I have gotten into trouble in relationships with people because of worrying too much what they think of me. This is a disease I need help with, and now I'm learning they probably think far less bad than I do of myself.

Larry said...

I think you'll find a lot of encouragement from this blog. I know I already have.

Renee said...

I've been feeling empty lately, and have been binging more often. This post helps me understand why I do what I do.

Food Addict said...

I binge and purge. If this is what doing drugs is like, this is my drug-food. I'm just now discovering why I do this.

Natalie said...

Individuals struggling with eating disorders tend to have such high, unrealistic expectations of themselves that they tend to project this unto others. So many of our patients base their happiness off of what they "think" others are thinking of them; however, many times their thoughts are nothing more than the negative thoughts they are telling themselves.

Sweatpea said...

You're right, as well as others who have posted. I realize that sometimes I think worse of myself than others do.

Charli said...

I'm always told I think of myself a lot worse than others do, but I don't understand how anyone else can see anything differently?

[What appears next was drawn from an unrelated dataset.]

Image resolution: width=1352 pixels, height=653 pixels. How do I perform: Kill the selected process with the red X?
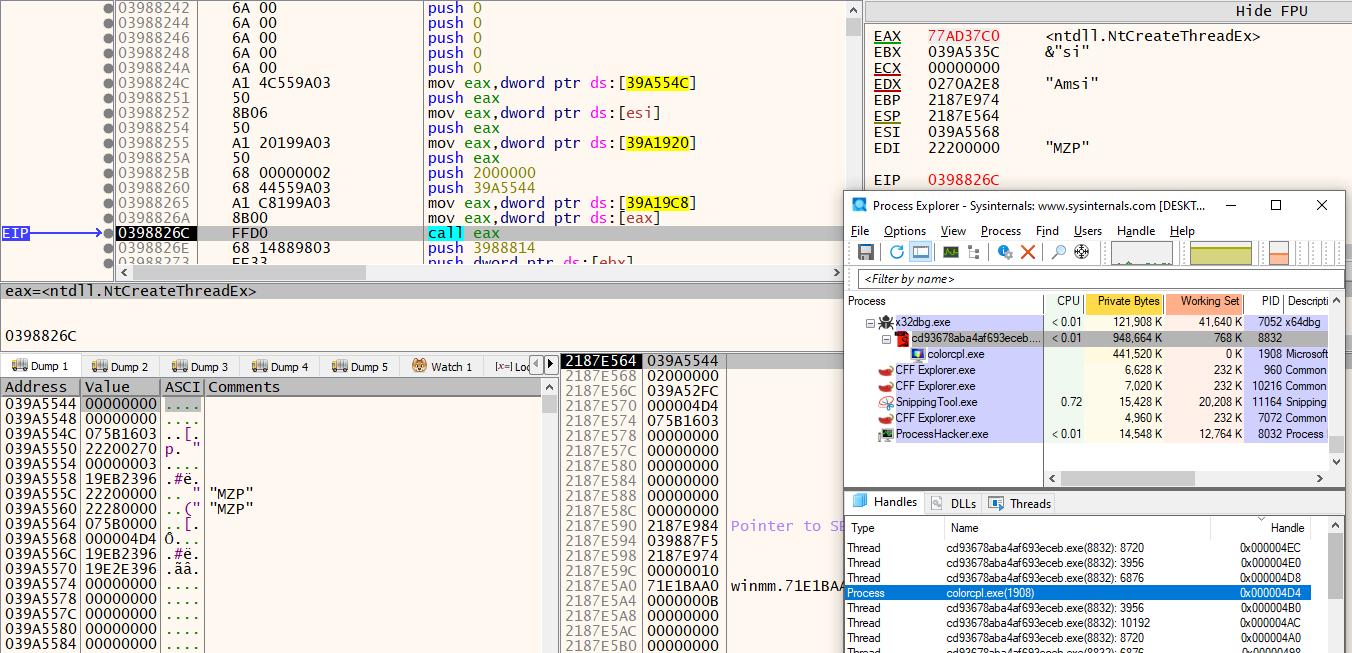coord(1028,251)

I've started a blog on my eating disorder recovery, hopefully people can take a look and maybe give me some advice.

Theresa said...

This form of mind-reading is a poisonous form of assumption, because it really isn't mind-reading at all. It is a form of worry about what other's think of us that can kill us if we let it.

Lester said...

This insight is fresh and new for me. People always say don't worry about what others think of you but they never go as in depth into the discussion as this.

Julie U.S. Writer said...

Mind-reading is evil, especially if it is not really mind reading but rather is just assumptions.

Nora said...

I'm realizing how important it is to recognize what is real and what is not real in terms of what people think of us. I have often thought people were thinking thoughts about me that never crossed their minds.

Nora said...

This really is tough. I myself have wondering this many times. However, I hope that I too will find the answers as I continue on this journey.

Kendra said...

This blog post describes me so well! I don't know how many times I would think people are thinking bad of me when usually they are not.

Miles said...

I know that it's okay to eat desert in moderation. However, what exactly 'is' moderation? (I bring this up because I'm hard on myself when I eat more deserts than I should at a social gathering.)

Julie U.S. Writer said...

I think it depends on what kind of desert it is. However, the overall point is to make sure you do not get too hard on yourself if you do eat too much desert. On the other hand, do not give up trying while not trying too hard.

John said...

You're right, Lester. This gives a far more educational outlook on "mind-reading" which is not really reading someone's mind at all.

Kerry said...

I didn't even notice how easy it is to assume what people are thinking. I've been doing this all my life.

Harry said...

Sometimes the above examples are said in fun. However, it does reveal how people might actually believe they know what people are thinking.

Kerry said...

You're right. It's hard to actually know what someone is thinking. We can only know to an extent by body language.